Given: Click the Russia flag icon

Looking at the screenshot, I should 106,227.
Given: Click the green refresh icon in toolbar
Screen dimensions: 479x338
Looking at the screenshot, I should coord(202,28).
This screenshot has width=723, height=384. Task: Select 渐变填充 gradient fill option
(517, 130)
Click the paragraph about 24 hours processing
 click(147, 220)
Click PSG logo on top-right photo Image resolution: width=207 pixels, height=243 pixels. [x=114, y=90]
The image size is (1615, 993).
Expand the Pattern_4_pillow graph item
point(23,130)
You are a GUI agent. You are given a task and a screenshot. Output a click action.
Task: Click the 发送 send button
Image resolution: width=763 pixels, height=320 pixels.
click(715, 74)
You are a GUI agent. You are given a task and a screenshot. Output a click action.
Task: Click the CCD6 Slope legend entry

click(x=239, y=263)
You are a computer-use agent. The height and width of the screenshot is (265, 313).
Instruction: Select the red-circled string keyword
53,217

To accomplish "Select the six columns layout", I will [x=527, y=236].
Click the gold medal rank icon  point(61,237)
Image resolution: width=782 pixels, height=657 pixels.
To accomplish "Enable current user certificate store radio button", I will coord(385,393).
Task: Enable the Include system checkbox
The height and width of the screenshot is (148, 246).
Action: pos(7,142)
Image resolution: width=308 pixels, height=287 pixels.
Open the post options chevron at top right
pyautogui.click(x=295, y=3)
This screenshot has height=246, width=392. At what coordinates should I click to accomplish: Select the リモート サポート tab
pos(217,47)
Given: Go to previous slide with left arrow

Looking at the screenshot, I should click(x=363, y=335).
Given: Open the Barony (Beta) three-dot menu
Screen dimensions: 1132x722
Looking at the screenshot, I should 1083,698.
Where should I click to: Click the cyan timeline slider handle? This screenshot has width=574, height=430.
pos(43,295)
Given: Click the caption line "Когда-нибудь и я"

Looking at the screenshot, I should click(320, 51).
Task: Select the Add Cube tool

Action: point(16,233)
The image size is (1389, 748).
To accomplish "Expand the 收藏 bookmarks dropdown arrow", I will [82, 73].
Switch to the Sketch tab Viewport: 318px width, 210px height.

**EXERCISE AIM:**
Arrange the lines starting at the one that contains "This screenshot has height=246, width=392." and ending at the one that contains "pos(43,295)" as a two-column CSV with the headers instruction and response, where each row gives one text and its answer. Wrap each field in quotes and replace any line breaks inside a field with spaces.

**EXPECTED OUTPUT:**
instruction,response
"This screenshot has height=246, width=392. At what coordinates should I click to accomplish: Select the リモート サポート tab","pos(217,47)"
"Given: Go to previous slide with left arrow","Looking at the screenshot, I should click(x=363, y=335)."
"Given: Open the Barony (Beta) three-dot menu Screen dimensions: 1132x722","Looking at the screenshot, I should 1083,698."
"Where should I click to: Click the cyan timeline slider handle? This screenshot has width=574, height=430.","pos(43,295)"